Banyaknya permasalahan yang tidak tertangani ini dan keluhan serta protes masyarakatnya menyebabkan konflik pecah kembali.

Tak sampai disitu, kondisi setelah perang sipil pun membuat anak-anak Sudan Selatan mengalami putus sekolah, yang berakibat Tingkat kemampuan membaca penduduk Sudan Selatan sangat rendah.

Diperkirakan jumlah penduduk Sudan Selatan yang sudah mampu membaca diperkirakan hanya 27% dari total penduduk Sudan Selatan yang usianya lebih dari 15 tahun. Sejak tahun 2005, kondisi pendidikan di Sudan Sekatan berangsur membaik setelah penandatanganan CPA oleh pemerintah Sudan dengan SPLM/A.

Pendaftaran sekolah dasar mulai tumbuh sebesar 20% pertahun. Proses perbaikan sistem pendidikan ini mendapatkan bantuan dari berbagai belah pihak.

Tetapi ada yang terlupakan disini, tenaga pengajar masih belum begitu diperhatikan dan kurangnya infrastruktur pendidikan, fasilitas pendidikan dasar juga masih belum bisa diakses oleh semua. Jumlah pengajar pada saat itu juga sangat terbatas.

Hal ini karena seringnya terjadi keterlambatan gaji kepada pengajar ditambah lagi kondisi Sudan Selatan masih berkecamuk.
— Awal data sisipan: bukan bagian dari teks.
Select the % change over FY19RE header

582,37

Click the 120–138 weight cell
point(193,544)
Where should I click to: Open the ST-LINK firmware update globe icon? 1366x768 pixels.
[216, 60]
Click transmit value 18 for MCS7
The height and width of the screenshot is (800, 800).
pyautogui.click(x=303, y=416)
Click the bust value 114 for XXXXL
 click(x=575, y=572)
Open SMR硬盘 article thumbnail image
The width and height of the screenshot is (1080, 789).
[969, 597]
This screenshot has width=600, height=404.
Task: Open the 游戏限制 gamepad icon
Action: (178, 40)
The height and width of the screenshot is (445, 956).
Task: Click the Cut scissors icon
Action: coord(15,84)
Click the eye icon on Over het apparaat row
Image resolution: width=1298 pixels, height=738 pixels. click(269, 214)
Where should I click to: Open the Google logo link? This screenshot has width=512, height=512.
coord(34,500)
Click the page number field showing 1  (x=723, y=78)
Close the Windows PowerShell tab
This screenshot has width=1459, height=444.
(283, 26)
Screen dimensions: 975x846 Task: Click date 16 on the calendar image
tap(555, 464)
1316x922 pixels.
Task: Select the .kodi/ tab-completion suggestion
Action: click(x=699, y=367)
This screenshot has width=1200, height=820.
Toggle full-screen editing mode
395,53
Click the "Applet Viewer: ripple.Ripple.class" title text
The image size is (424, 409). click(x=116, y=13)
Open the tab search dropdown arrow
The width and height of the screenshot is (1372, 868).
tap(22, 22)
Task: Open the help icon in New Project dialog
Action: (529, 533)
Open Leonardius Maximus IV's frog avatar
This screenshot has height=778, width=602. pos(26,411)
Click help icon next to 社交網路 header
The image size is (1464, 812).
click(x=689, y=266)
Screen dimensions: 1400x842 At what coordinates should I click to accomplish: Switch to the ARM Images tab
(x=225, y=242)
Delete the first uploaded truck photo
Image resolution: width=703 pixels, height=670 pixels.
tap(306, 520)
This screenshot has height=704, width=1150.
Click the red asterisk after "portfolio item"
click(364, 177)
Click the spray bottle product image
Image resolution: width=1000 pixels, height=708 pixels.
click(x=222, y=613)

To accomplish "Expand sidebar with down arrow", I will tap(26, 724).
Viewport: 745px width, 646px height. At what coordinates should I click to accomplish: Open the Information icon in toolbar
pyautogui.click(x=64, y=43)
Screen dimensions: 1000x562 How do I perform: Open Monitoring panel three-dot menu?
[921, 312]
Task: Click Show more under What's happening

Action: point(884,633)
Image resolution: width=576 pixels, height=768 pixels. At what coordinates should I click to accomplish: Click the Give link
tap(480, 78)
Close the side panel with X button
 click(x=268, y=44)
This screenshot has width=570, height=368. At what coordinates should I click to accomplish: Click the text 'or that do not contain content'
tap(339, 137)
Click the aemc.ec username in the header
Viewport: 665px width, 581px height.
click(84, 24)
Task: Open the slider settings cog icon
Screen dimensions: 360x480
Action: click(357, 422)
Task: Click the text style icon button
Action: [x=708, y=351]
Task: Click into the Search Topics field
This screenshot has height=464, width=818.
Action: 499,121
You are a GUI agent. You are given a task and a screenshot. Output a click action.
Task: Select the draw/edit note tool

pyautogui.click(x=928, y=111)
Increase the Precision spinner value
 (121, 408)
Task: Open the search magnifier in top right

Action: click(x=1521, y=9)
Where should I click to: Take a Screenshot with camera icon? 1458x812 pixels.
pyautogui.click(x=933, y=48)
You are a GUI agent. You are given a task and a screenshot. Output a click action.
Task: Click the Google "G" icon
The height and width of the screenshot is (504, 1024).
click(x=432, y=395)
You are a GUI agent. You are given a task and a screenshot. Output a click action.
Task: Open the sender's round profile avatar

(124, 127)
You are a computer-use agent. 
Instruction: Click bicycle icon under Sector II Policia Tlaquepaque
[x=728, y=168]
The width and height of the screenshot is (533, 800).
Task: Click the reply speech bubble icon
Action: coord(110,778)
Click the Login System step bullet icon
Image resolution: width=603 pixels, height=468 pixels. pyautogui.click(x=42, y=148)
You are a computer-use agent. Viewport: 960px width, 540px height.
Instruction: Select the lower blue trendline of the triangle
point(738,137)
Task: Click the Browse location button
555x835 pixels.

Akibat dari perang antar suku ini memaksa para pengajar untuk mengungsi ke tempat yang lebih aman.

Gaji untuk para mengajar di Sudan Selatan juga tidak mencukupi untuk memenuhi kebutuhan sehari-hari mereka. Sehingga mereka beralih profesi yang lebih menjanjikan secara materi.

Tujuan Sudan Selatan untuk memperbaiki pendidikan yang lebih baik pun harus tertunda karena konflik antar suku yang dimulai pada tahun 2013 akhir. Banyak bangunan sekolah di wilayah Sudan Selatan banyak yang telah hancur akibat perang antar suku.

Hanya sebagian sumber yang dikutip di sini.